Part of it is the complicated nature of our business. And the other part is a question of whether the chicken comes before the egg: Is it the folks in our industry who have driven the need for a set of environmental standards? Or is it the leadership who's assessed and determined the need?
Either way, we're glad it's happening. But it does raise the question of how change really happens: Does it happen because our employees and the people behind our companies decide that CSR is critical to our company's health?
Or does corporate leadership need to step up and make it a point to lay down the rule?
We tend to think it's a mixture of both: If you don't give your employees ownership, or pride, in an idea or thought, then they'll never get behind it.
And if company leadership seems to be just following a trend for popularity's sake, well, that idea's not likely to go far either.
What are your favorite examples of trend-setting done right?

Friday, January 7, 2011

Hub Friday: Looking the Part

It's Friday!
In some workplaces, it's Casual Friday, but not here at the Hub. You'll see our sales staff in suits or some other business outfit (it's not unusual to see Bill and John, our president and CEO, respectively, walking around in 3-piece suits). We all wear name tags, all day.
Our service staff, who are a big part of making sure meetings and events go smoothly, follow a pretty steady dress code: We provide them with a black Hub button-down shirt, to be worn tucked in over a black T-shirt and black slacks, and with a black belt.
The whole look is topped off with a name tag and finished with closed-toe black shoes, flat-heeled, of course, because our staff needs to be able to maneuver, and stilettos do not allow for fast maneuvering.
Why have we chosen this look, and why do we not have Casual Fridays? For us, it's a simple answer. We have business people in and out of our facilities all the time, so we want to make sure they know they're in a place that takes their business seriously.
And when businesses use our facilities, we want to ensure that they know there are people around to help them make their events successful. So we give our service assistants uniforms that make them pop: their clothing says, we hope, "Hi! I'm here to help."
The name tags are around for the exact same reason.
What are your thoughts on Casual Fridays and dress codes?

Monday, January 3, 2011

EcoMonday: Ecofriendly snow removal

We were walking the Hub hound (yes! we have one of those!) when we noticed something heartbreaking.

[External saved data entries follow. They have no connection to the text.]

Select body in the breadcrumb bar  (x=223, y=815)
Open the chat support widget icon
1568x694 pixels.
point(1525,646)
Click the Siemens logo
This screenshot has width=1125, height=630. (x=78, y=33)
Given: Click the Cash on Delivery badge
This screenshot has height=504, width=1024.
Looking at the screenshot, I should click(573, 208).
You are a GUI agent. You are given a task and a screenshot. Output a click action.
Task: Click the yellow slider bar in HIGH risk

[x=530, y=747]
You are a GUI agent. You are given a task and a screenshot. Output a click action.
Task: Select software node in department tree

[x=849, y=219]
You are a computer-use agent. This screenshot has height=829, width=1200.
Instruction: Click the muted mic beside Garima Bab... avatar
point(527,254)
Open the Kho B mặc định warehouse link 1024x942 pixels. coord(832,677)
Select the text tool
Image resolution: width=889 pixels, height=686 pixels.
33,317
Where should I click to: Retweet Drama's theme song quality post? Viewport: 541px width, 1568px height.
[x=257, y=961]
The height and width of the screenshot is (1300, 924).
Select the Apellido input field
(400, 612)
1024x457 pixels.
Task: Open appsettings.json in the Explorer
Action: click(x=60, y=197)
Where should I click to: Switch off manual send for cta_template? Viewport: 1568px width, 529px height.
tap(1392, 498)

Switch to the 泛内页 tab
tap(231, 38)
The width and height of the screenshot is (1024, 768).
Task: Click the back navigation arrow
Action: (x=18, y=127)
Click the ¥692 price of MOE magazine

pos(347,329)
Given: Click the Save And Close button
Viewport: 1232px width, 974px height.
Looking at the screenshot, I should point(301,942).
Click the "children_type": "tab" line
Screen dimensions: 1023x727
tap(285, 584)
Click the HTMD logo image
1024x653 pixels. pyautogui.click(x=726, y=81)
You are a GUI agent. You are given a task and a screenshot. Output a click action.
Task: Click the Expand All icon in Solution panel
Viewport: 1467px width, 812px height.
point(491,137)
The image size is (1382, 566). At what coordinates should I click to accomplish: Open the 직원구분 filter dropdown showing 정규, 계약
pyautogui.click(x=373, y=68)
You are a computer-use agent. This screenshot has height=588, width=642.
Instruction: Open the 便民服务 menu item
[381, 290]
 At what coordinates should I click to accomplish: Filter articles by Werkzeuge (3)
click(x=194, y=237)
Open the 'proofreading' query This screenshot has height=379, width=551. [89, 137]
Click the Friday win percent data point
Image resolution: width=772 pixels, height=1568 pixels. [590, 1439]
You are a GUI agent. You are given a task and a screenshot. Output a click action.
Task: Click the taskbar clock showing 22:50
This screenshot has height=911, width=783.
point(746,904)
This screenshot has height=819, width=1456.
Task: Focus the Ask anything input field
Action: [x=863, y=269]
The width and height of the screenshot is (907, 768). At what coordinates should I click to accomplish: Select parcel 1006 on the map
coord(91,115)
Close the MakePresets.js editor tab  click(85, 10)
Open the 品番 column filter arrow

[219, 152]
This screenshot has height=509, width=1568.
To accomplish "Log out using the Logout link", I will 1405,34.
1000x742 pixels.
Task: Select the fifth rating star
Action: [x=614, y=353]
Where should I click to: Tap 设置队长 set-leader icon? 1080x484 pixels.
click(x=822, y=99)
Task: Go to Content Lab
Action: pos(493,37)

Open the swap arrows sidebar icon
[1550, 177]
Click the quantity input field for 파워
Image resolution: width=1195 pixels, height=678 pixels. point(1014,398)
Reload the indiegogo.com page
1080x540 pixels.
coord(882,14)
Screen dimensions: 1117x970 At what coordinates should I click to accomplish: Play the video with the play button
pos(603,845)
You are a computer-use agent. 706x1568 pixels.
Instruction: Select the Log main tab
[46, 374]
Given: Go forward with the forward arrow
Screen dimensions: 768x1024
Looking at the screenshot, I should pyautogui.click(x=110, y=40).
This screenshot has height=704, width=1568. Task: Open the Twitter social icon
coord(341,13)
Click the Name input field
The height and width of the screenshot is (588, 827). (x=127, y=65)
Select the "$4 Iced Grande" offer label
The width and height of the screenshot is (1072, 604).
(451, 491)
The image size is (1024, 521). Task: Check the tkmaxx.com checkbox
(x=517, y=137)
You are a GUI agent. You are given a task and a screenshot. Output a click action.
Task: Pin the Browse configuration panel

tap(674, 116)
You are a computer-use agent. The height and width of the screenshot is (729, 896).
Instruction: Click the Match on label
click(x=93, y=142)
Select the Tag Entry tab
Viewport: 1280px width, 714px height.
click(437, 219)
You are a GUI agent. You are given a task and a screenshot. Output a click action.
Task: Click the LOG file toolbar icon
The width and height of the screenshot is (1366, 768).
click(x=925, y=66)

He was picking up his paws, one by one, until he was gimping about using only two paws at a time. Turns out, there's been a lot of ice and snow around, and the municipality's answer is a lot of salt. That burns our hound's feet, and potentially worse (we can always put booties on the hound), it gets into the groundwater and kills off plants. Not good.
So we did a little research, and we found out about some green snow removal options.
  • Rock Salt alternatives: Calcium Magnesium Acetate. It's "about as corrosive as tap water," which means it's not as hard on bridges, concrete, or the environment. And it's biodegradable. Sand and wood ash are good alternatives, too.
  • Electric snow blowers: Still not good, but better than gas snow blowers. Lower emissions, just as much snow-blowing power.
  • Just shovel it: Nothing better than a little exercise. Of course, if you're really not willing to shovel, you might want to consider something like the Wovel. Heck, why not? After all, a person's got to get to work.
Which reminds us: Snowshoes and cross-country skis make great traveling implements. In the aftermath of one blizzard we used our snowshoes to get to our office. We were the only ones there, but never mind that.